Desarrollarán plantas de arroz genéticamente modificadas que no acumulan arsénico del suelo

Desarrollarán plantas de arroz genéticamente modificadas que no acumulan arsénico del suelo

Enraizadas en su lugar, las plantas no pueden huir de los suelos contaminados con arsénico, pero están lejos de estar indefensas. Los científicos han identificado enzimas que ayudan a las raíces de las plantas de arroz a lidiar con el arsénico, convirtiéndolo en una forma que puede ser empujada de nuevo al suelo. Eso deja menos elementos tóxicos para extenderse a los granos de las plantas, donde puede representar un riesgo para la salud de los seres humanos, informaron investigadores el 17 de febrero en la reunión anual de la Asociación Americana para el Avance de la Ciencia.

Una vez que el arsénico llega a las raíces de las plantas de arroz y se mete en el sistema vascular, “se transporta a las hojas y el grano”, dijo David Salt, un biólogo de la Universidad de Nottingham en Inglaterra. Dentro de la planta, el arsénico “puede acumularse hasta niveles donde potencialmente puede ser tóxico si se acumula durante largos períodos de tiempo”.

Dado que el arsénico se encuentra naturalmente en el suelo, la comprensión de la base genética de los mecanismos de defensa natural de las plantas podría ayudar a los investigadores a diseñar plantas que absorban menos arsénico, dijo Mary Lou Guerinot, bióloga del Dartmouth College.
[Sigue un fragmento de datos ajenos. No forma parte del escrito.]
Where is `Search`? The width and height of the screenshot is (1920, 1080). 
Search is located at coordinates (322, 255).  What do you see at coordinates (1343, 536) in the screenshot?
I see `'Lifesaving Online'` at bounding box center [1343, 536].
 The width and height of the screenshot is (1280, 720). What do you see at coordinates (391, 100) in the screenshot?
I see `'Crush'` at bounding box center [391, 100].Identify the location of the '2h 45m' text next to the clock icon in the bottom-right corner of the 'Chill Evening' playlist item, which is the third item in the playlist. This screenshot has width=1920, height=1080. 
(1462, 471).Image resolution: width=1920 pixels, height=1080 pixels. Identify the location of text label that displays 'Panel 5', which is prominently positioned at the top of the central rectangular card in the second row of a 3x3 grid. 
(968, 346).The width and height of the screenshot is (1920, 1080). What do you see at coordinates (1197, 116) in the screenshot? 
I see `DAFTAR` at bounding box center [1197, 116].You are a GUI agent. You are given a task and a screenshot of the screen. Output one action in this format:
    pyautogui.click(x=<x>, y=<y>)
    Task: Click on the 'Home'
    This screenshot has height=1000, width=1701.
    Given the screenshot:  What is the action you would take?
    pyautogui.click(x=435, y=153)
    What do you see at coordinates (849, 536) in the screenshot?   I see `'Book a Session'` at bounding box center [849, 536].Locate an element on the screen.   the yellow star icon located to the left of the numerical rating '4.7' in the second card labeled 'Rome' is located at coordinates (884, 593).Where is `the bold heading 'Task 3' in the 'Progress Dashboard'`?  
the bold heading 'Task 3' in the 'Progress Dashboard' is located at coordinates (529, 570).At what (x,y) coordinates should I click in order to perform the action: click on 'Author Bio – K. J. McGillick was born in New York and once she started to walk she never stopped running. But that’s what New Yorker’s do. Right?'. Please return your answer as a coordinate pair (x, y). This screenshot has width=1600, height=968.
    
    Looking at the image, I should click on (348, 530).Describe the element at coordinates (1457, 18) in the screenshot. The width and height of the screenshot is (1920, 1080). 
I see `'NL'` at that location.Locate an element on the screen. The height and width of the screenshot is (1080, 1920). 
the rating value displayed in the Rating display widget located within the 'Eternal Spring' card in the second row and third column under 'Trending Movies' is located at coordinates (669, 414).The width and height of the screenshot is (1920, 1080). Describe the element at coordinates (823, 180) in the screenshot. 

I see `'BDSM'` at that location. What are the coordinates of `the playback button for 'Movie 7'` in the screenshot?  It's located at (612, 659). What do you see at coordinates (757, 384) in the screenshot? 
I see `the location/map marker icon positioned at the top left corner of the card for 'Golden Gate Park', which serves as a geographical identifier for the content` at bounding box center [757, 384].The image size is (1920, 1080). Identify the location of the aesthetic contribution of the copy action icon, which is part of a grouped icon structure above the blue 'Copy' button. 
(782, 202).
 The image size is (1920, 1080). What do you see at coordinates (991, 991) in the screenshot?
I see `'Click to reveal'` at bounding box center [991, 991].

El arsénico en el suelo cambia entre dos formas diferentes, iones con diferentes cargas eléctricas. Esa forma depende de las condiciones del suelo, que en un campo de arroz fluctúan entre más húmedas y secas. Las plantas son más propensas a absorber arsenito del suelo empapado en un campo de arroz inundado, y arseniato cuando el suelo se seca un poco. Las plantas utilizan diferentes mecanismos químicos para captar y procesar los diferentes iones de arsénico.

En el suelo rico en arseniato, el ion se desliza en la capa externa de las células de la raíz a través de canales especializados, llamados canales de transporte, que normalmente transportan iones fosfato a través de las membranas celulares de las raíces. Transformar arseniato en arsenito, lo que permite a las raíces empujar el elemento de nuevo al suelo a través de un proceso llamado eflujo, pero los científicos no estaban seguros de cómo la planta cambió la forma del arsénico.

El equipo de Salt encontró que las plantas de arroz sin los genes que codifican las enzimas llamadas HAC1; 1 y HAC1; 2 no podían convertir el arseniato en arsenito. Así que más arseniato se acumuló en los brotes de las plantas. Cuando los científicos insertaron los genes HAC1; 1 y HAC1; 2 en otras plantas de arroz, produjeron más enzimas de lo habitual y los granos de esas plantas tenían concentraciones más bajas de cualquier forma de arsénico.

Es sólo un tipo defensa de varias, dijo Salt, y no es una “bala de plata”. El arseniato puede propagarse en los sistemas vasculares de las plantas desde las raíces a través de canales de fosfato.

Cuando el suelo es rico en arsenito, las raíces de arroz toman arsenito a través de los mismos canales que reciben silicio. Aunque el eflujo es una forma eficaz de eliminar las raíces del arsenito, hay un límite en la rapidez con que las células pueden empujar el ion hacia fuera.

 

Así que para crear plantas de arroz que sean mejores metabolizando el arsénico, Salt y otros científicos están buscando no sólo cómo las raíces pueden expulsar el arsénico una vez que ingresa, sino cómo mantener la toxina afuera desde un inicio. Por ejemplo, modificando los canales que que son mejores en tirar sólo fosfato o simplemente silicio podría disminuir la cantidad de arsénico que co-utiliza esos canales.

Dado que las condiciones del suelo en un campo de arroz alternan entre seco y húmedo, las plantas necesitan mecanismos de defensa para ambas formas de arsénico. “Una vez que sepamos qué formas toma la planta y cómo lo hace, vamos a necesitar una solución para arseniato y arsenito”, dice Guerinot. “No hay una solución fácil.”